See Expressions — Session Functions for full LAST_INSERT_ID() / lastval() semantics.

-- Single row
INSERT INTO users (name, email, age)
VALUES ('Alice', 'alice@example.com', 30);

-- Multiple rows in one statement (more efficient than individual INSERTs)
INSERT INTO products (name, price, stock) VALUES
    ('Keyboard', 49.99, 100),
    ('Mouse',    29.99, 200),
    ('Monitor', 299.99,  50);

INSERT … DEFAULT VALUES

Inserts a single row using all column defaults. Useful when every column has a default.

CREATE TABLE audit_events (
    id         BIGINT      PRIMARY KEY AUTO_INCREMENT,
    created_at TIMESTAMPTZ NOT NULL DEFAULT CURRENT_TIMESTAMP,
    event_type TEXT        NOT NULL DEFAULT 'unknown'
);

INSERT INTO audit_events DEFAULT VALUES;
-- Row: id=1, created_at=<now>, event_type='unknown'

INSERT … SELECT

Inserts rows generated by a SELECT statement. Useful for bulk copies and migrations.

-- Copy all active users to an archive table
INSERT INTO users_archive (id, email, name, created_at)
SELECT id, email, name, created_at
FROM users
WHERE deleted_at IS NOT NULL;

-- Compute and store aggregates
INSERT INTO monthly_revenue (month, total)
SELECT
    DATE_TRUNC('month', placed_at),
    SUM(total)
FROM orders
WHERE status = 'delivered'
GROUP BY 1;

UPDATE

Modifies existing rows. All matching rows are updated in a single statement.

UPDATE table_name
SET column = expression [, column = expression ...]
[WHERE condition];
-- Mark a specific order as shipped
UPDATE orders
SET status = 'shipped', shipped_at = CURRENT_TIMESTAMP
WHERE id = 42;

-- Apply a 10% discount to all products in a category
UPDATE products
SET price = price * 0.90
WHERE category_id = 5 AND deleted_at IS NULL;

-- Reset all pending orders older than 7 days to cancelled
UPDATE orders
SET status = 'cancelled'
WHERE status = 'pending'
  AND placed_at < CURRENT_TIMESTAMP - INTERVAL '7 days';

An UPDATE without a WHERE clause updates every row in the table. This is rarely what you want. Always double-check before running unbounded updates in production.


DELETE

Removes rows from a table.

DELETE FROM table_name [WHERE condition];
-- Delete a specific row
DELETE FROM sessions WHERE id = 'abc123';

-- Delete all expired sessions
DELETE FROM sessions WHERE expires_at < CURRENT_TIMESTAMP;

-- Soft delete pattern (prefer UPDATE to mark rows inactive)

## Entries on finding words and elements
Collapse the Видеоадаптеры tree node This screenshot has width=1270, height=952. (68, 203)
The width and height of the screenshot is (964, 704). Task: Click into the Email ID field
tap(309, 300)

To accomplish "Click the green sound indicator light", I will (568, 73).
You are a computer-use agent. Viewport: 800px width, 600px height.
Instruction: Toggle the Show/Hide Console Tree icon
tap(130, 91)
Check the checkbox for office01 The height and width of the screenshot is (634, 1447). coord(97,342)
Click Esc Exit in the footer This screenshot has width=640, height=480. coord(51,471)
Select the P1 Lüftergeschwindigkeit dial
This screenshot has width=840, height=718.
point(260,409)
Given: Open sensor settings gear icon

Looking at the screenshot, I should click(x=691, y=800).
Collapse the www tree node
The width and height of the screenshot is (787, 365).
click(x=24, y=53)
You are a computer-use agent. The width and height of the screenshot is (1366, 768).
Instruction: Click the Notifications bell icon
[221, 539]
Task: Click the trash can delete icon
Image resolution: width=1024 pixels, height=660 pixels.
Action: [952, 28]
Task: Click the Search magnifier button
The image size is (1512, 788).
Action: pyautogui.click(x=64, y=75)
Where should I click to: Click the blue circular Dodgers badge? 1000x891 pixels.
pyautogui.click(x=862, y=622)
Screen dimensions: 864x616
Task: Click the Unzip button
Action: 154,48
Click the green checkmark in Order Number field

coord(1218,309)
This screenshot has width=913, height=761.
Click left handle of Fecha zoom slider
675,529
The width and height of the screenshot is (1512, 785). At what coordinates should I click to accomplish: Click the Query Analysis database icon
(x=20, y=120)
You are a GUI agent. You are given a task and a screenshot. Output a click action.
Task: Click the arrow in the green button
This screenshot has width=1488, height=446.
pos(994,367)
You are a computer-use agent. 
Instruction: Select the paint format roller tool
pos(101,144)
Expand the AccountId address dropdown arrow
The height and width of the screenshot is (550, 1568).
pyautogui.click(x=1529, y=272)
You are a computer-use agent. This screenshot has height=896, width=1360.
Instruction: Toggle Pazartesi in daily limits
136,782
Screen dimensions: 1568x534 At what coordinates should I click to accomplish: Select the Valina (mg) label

## REQUIRED ACTIONS
A – In two sentences, summarize the SQL statement excerpt given above the entries on finding words and elements.
B – List every table named in the example statements of the SQL statement excerpt, leaving out the placeholder table_name.
C – From the SQL statement excerpt, copy out the text from "DELETE FROM table_name" up to and including "mark rows inactive)".

## ANSWERS BY TASK
A – The excerpt shows forms of INSERT: single-row and multi-row inserts, INSERT … DEFAULT VALUES for a row built from all column defaults, and INSERT … SELECT for inserting rows generated by a SELECT statement. It then covers UPDATE, which modifies all matching rows and updates every row in the table when there is no WHERE clause, and DELETE, which removes rows from a table.

B – users, products, audit_events, users_archive, monthly_revenue, orders, sessions

C –
DELETE FROM table_name [WHERE condition];
-- Delete a specific row
DELETE FROM sessions WHERE id = 'abc123';

-- Delete all expired sessions
DELETE FROM sessions WHERE expires_at < CURRENT_TIMESTAMP;

-- Soft delete pattern (prefer UPDATE to mark rows inactive)